→ Exercise task
Please quote the stretch of the entries from their start through the line containing "Action: tap(1321, 479)", leaving the pictures out.

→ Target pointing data

# # #

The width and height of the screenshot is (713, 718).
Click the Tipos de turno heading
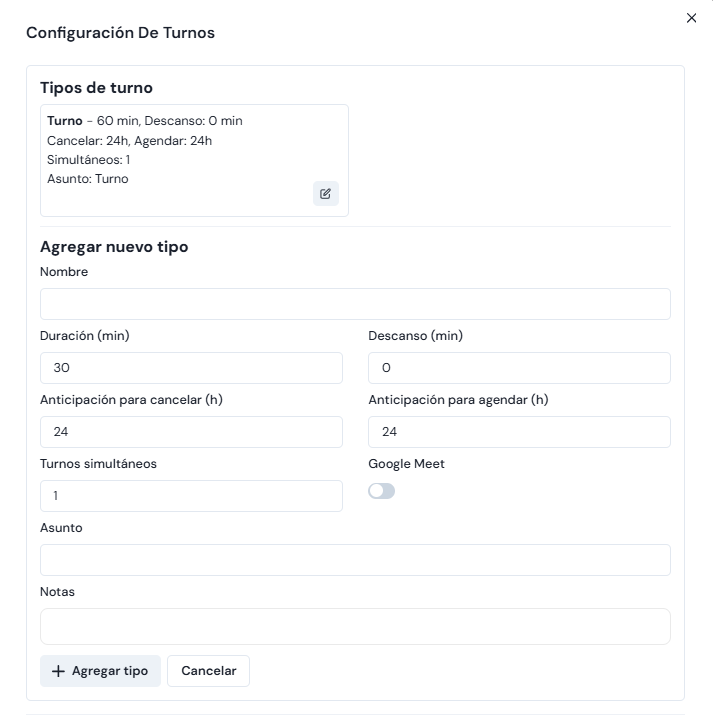pyautogui.click(x=96, y=88)
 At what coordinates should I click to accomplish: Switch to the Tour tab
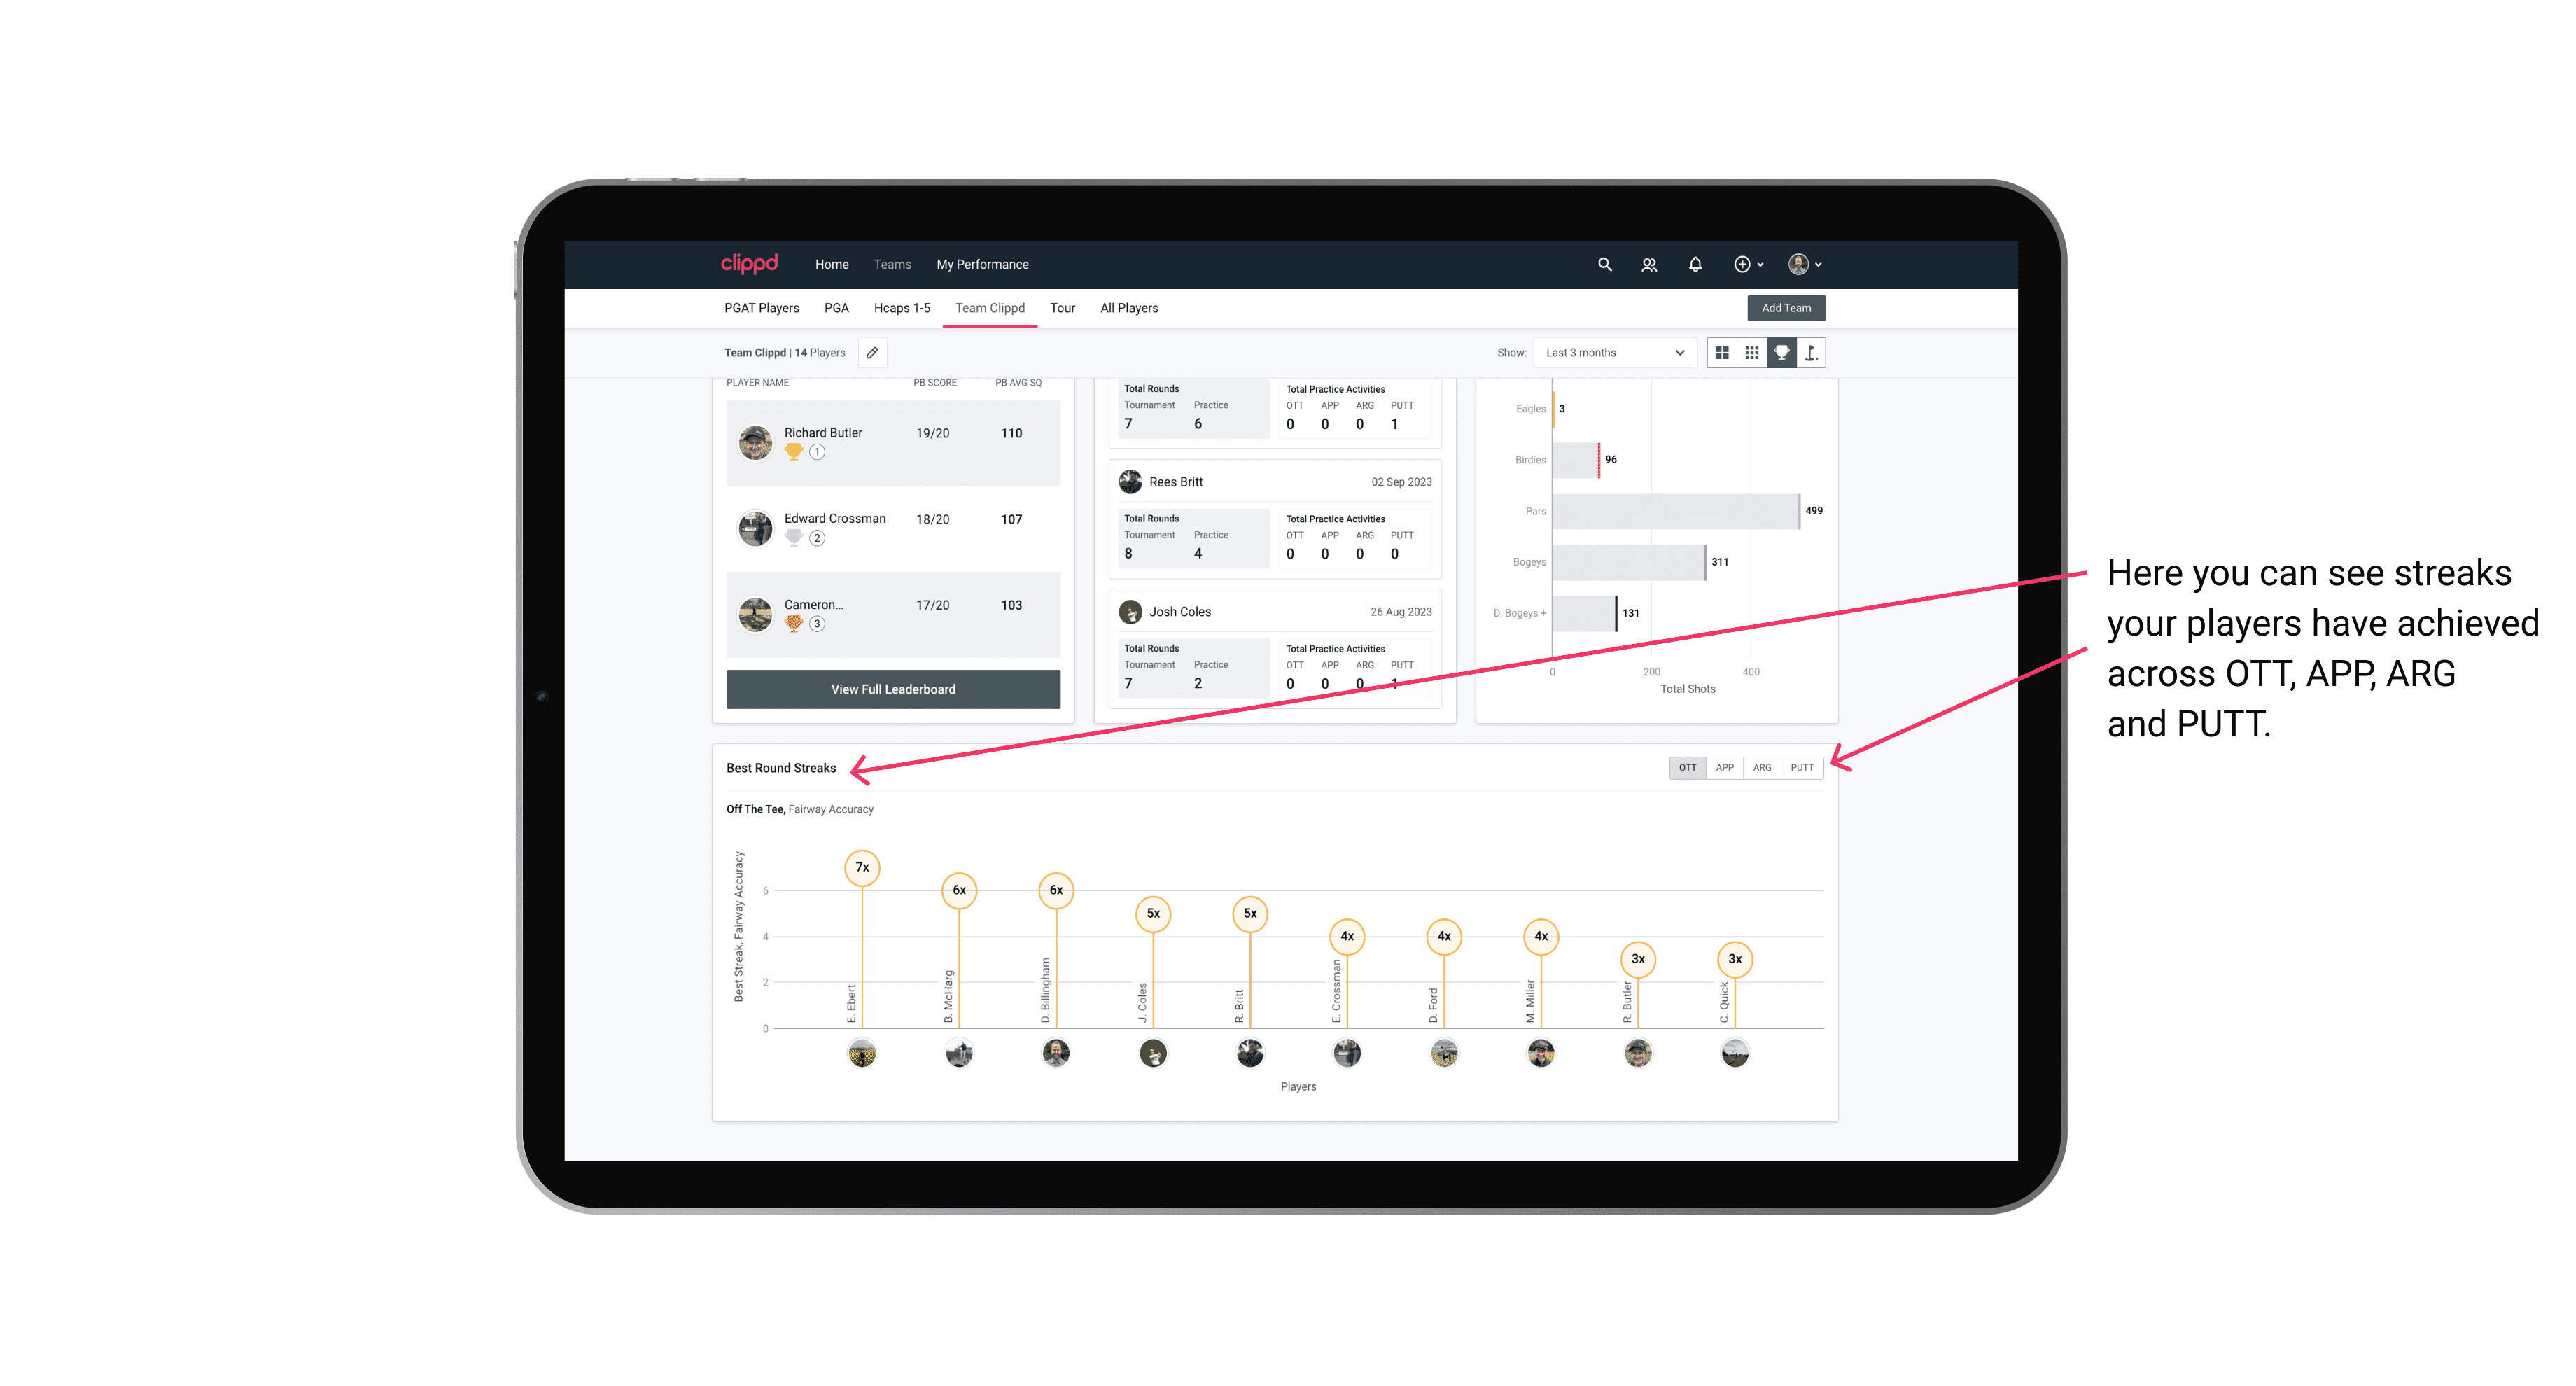click(x=1058, y=309)
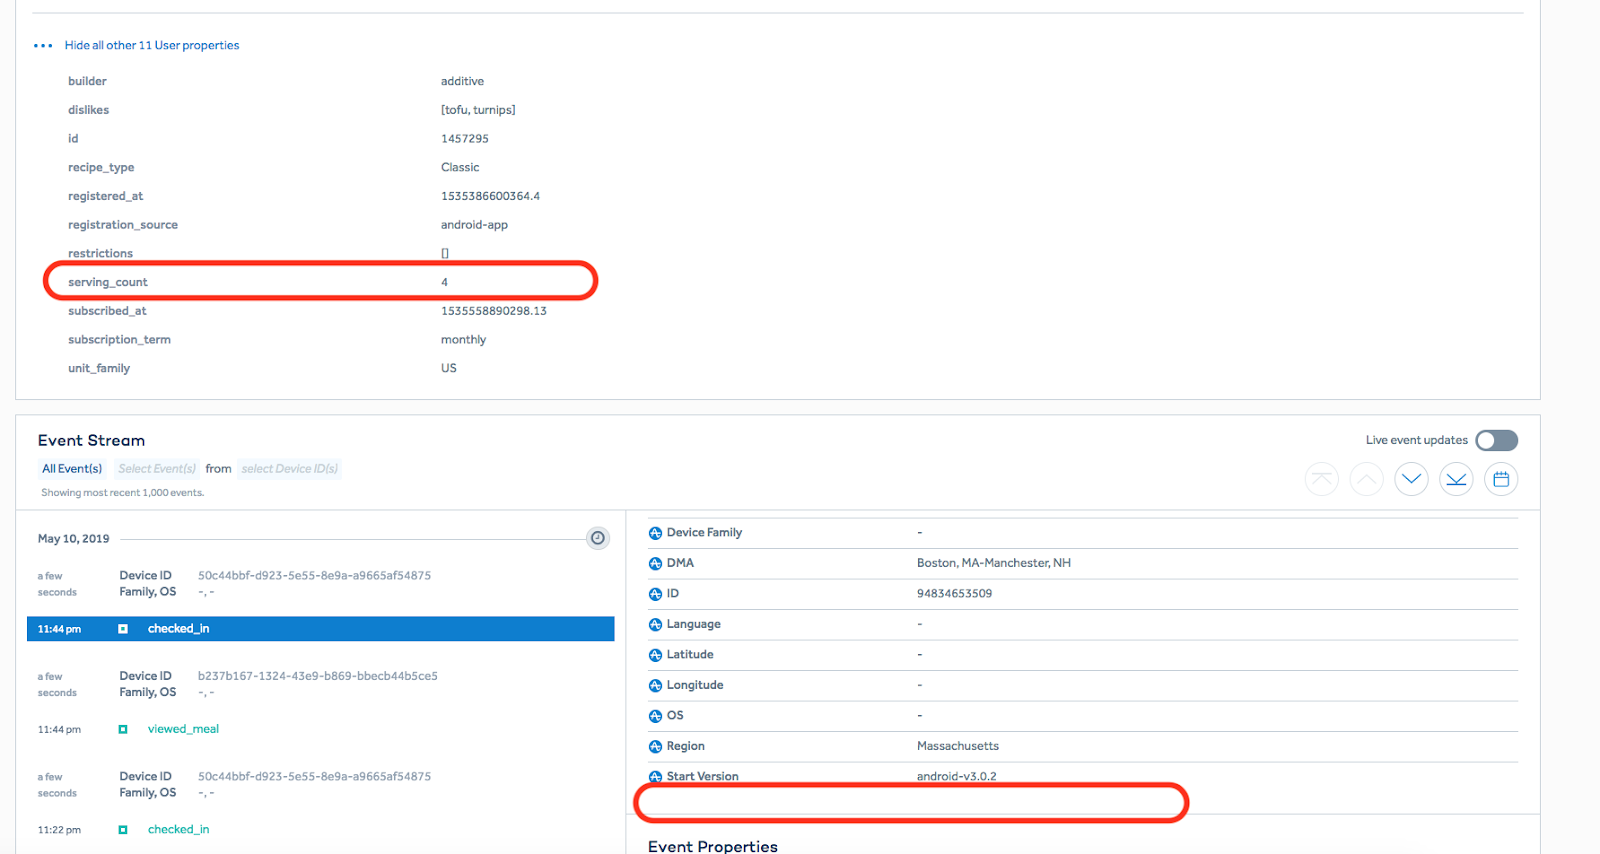1600x854 pixels.
Task: Jump to first event in stream
Action: tap(1321, 479)
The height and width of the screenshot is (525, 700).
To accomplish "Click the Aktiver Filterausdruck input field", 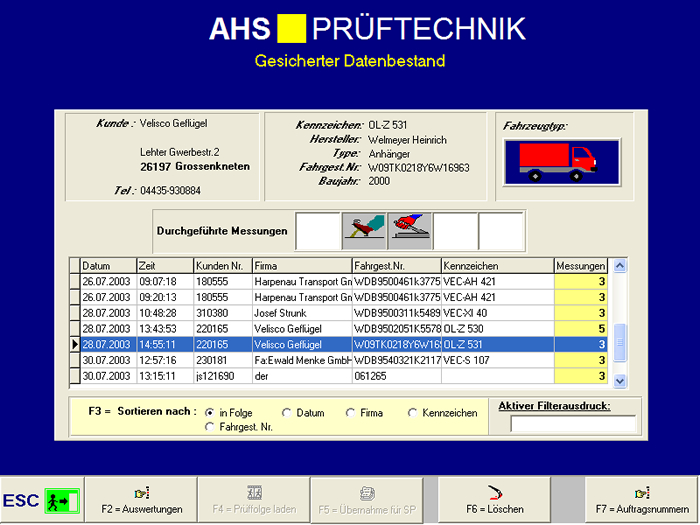I will [572, 424].
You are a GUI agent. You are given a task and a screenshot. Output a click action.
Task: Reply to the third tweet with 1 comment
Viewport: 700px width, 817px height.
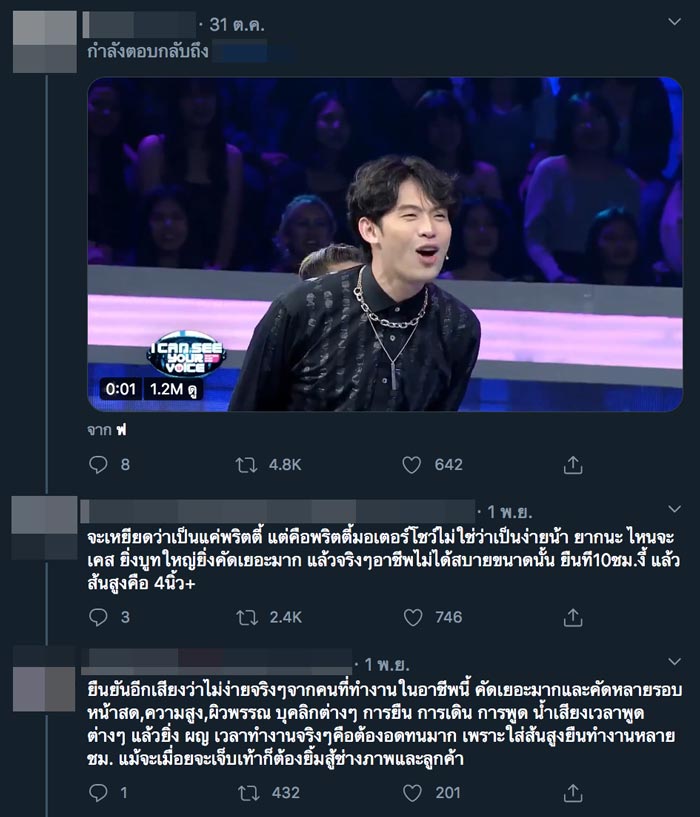tap(98, 793)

# # #

→ Final result
The width and height of the screenshot is (713, 718).
Click the Tipos de turno heading
pyautogui.click(x=96, y=88)
 At what coordinates should I click to accomplish: Switch to the Tour tab
click(x=1058, y=309)
1600x854 pixels.
Task: Jump to first event in stream
Action: tap(1321, 479)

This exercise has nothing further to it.